Using Hybrid Solvers¶
D-Wave offers two complementary approaches to quantum-classical hybrid computing:
Leap hybrid solvers.
D-Wave’s Leap quantum cloud service provides cloud-based hybrid solvers you can submit arbitrary BQMs to. These solvers, which implement state-of-the-art classical algorithms together with intelligent allocation of the quantum processing unit (QPU) to parts of the problem where it benefits most, are designed to accommodate even very large problems. Leap’s solvers can relieve you of the burden of any current and future development and optimization of hybrid algorithms that best solve your problem.
The Using Leap’s Hybrid Solvers page provides basic information on these solvers and pointers to relevant documentation on properties, parameters, timing etc.
The dwave-hybrid tool provides you with a Python framework for building a variety of flexible hybrid workflows. These use quantum and classical resources together to find good solutions to your problem. For example, a hybrid workflow might use classical resources to find a problem’s hard core and send that to the QPU, or break a large problem into smaller pieces that can be solved on a QPU and then recombined.
The dwave-hybrid framework enables rapid development of experimental prototypes, which provide insight into expected performance of the productized versions. It provides reference samplers and workflows you can quickly plug into your application code. You can easily experiment with customizing workflows that best solve your problem. You can also develop your own hybrid components to optimize performance.
For usage, see the dwave-hybrid documentation.
The following sections provide some guidance on using hybrid solvers to best solve your problems.
The guidance detailed in the General Guidance on Reformulating section is applicable to hybrid solvers. Although, for example, limitations on problem size are vastly expanded compared to QPU solvers, formulations that proliferate ancillary variables might still perform less well than alternative formulations.
dwave-hybrid Hybrid Framework¶
The Hybrid Computing Jupyter Notebooks explain and demonstrate how to develop and use the dwave-hybrid hybrid solvers and development framework.
The dwave-hybrid framework and its reference solvers enable a higher degree of user control than Leap’s hybrid solvers. Whether you are developing your own hybrid workflows or tuning the performance of provided dwave-hybrid solvers, your solutions may benefit from applying some of the guidance of the QPU Solvers: Decomposing Large Problems, QPU Solvers: Minor-Embedding, and QPU Solvers: Configuration chapters.
Leap’s Hybrid Solvers¶
The following guidance applies to Leap’s hybrid solvers.

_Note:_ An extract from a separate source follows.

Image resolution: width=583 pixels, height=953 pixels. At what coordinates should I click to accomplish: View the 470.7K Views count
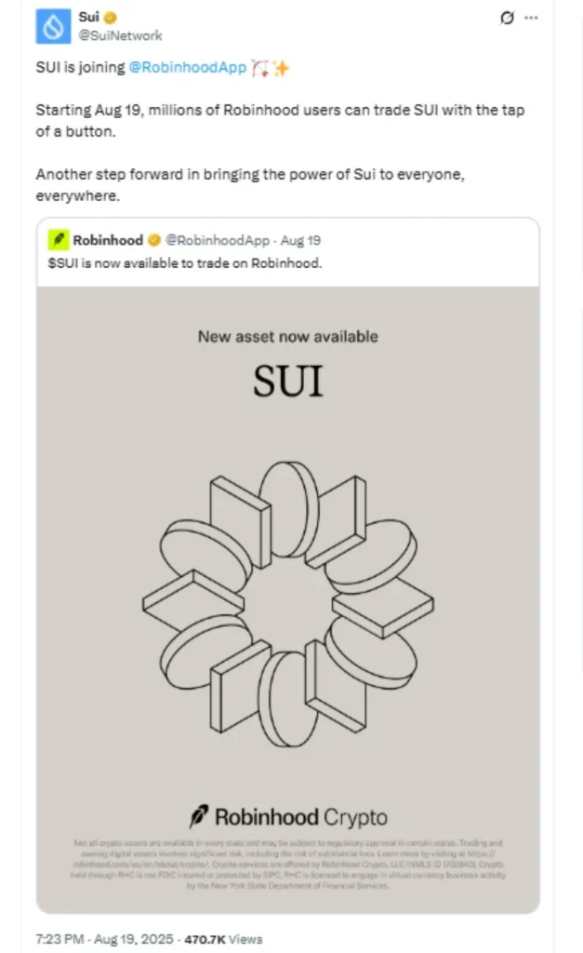(x=223, y=940)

For large problems, attention should be given to the number of biases created for models (BQMs, DQMs). Generating models with huge numbers of biases may exhaust resources such as memory on your local machine and uploads to Leap may tax your connection’s bandwidth.
To enable best performance of your local machine and application, consider such points as the following:
Before constructing extremely large problems, verify that your local machine has sufficient resources (such as memory) to support possibly millions of biases.
Problems can be formulated with more performant software structures such as BQMs built from NumPy vectors rather than Python dicts.
See dimod’s BQM classes for examples.
Uploading huge problems to Leap can take time and may require significant bandwidth from your Internet link. Consider using compression where supported by your selected hybrid solver.
Hybrid solvers enable you to configure the time the solver runs your problem.
For many heuristic solvers, solution quality as a function of runtime is highly dependent on the problem being solved. Consequently, hybrid solvers can set a default runtime that is either short and insufficient for many problems or long and expensive for many problems. Leap’s hybrid solvers set as the default runtime a minimum time based on the number of problem variables.
Running a hybrid solver with the default time_limit parameter does not guarantee a good solution.
Depending on the size and complexity of your problem, there are a number of strategies you can use for setting appropriate runtimes.
- Use the default, see if the returned solutions are good enough for your needs. If not, keep doubling the runtime until good solutions are produced or solutions remain unchanged.
- Set a runtime based on experiments with similar problems.
- Set a runtime based on considerations of the context in which your application runs: cost, available time for processing, solution quality required, etc.